Os quatro sorotipos do vírus da dengue são encontrados no Brasil, mas em proporções diferentes. Como estão circulando em outros locais, pessoas que já tiveram contato com o patógeno podem voltar a ficar doentes e, inclusive, desenvolver a dengue grave (hemorrágica). Ainda assim, segundo o ministério, o indicador de letalidade da doença está mais baixo do que o registrado em 2023 até o momento – 0,02 contra 0,07.
O pico da dengue ainda não chegou
Historicamente, o ponto mais alto da curva epidemiológica de casos de dengue ocorre entre abril e maio. Por isso, especialistas acreditam que o pior ainda está por vir. “Nunca tivemos tantos casos suspeitos apenas no começo da sazonalidade. O pico tradicional é no final de abril, início de maio”, afirma o infectologista Julio Croda.

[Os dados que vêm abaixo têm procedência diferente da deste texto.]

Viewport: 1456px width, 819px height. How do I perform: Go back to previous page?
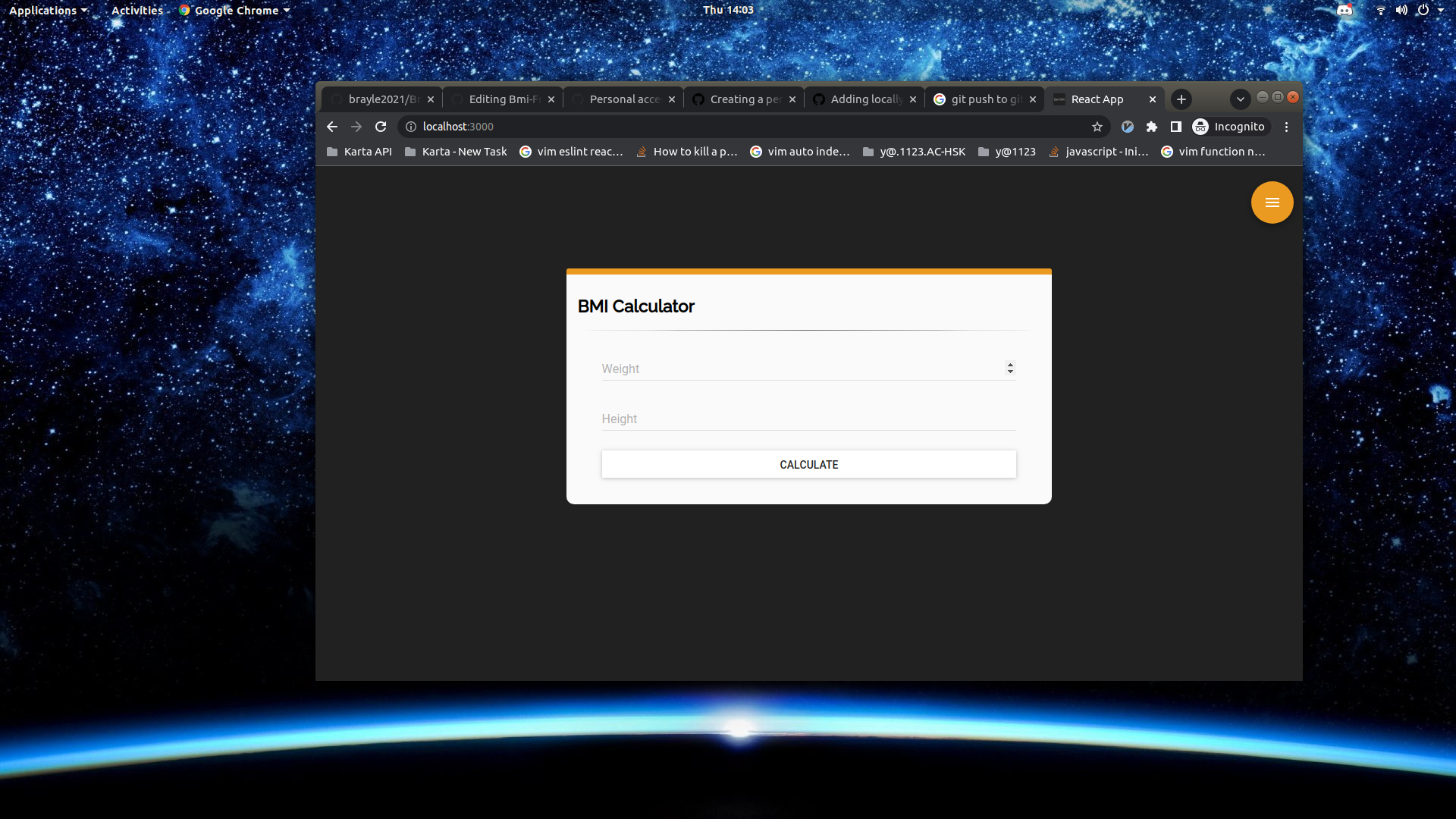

A propagação da doença tem uma relação direta com a temperatura e as chuvas, que ocorrem de maneira bem importante até março. A água acumulada nesse período é o ambiente ideal para o nascimento de mosquitos no começo de abril.
“Eles vivem cerca de 30 dias. Uma vez que a pessoa é picada por um mosquito infectado, a incubação leva até 15 dias. Assim, teremos mais doentes em maio”, explica o sanitarista Jonas Brant.
Soluções
A prevenção de novos casos nos próximos meses depende do engajamento social e das autoridades. Do ponto de vista individual, a população pode contribuir criando uma rotina de manutenção da casa que inclui:
A limpeza anual das calhas, que acumulam água;
O uso de telas nas janelas e portas;
Uso de repelente.
De uma perspectiva coletiva, o professor da UnB destaca a mobilização da sociedade e do governo nas ações de limpeza pública, controle de urbanização e melhoria do planejamento das cidades para aprimorar as condições no futuro.
Do governo federal, é esperado o estabelecimento de políticas com o financiamento e a cobrança dos agentes de endemia, mobilização social e implantação de novas tecnologias.
Entre elas se destaca o projeto com a Wolbachia, uma bactéria que impede o nascimento das larvas do mosquito da dengue, evitando sua reprodução. A vacina também é uma ferramenta importante, mas deve demorar a chegar para a população e atingir uma cobertura adequada a fim de controlar a transmissão.
O que podemos esperar?
Brant acredita que a adoção de medidas na fase em que nos encontramos pode achatar o tamanho da curva epidemiológica, mas não deve acabar com a transmissão da dengue.
“É lógico que as pessoas têm um papel importante, mas, no contexto de uma doença epidêmica, o governo é fundamental. Precisamos de uma mobilização muito efetiva”, afirma.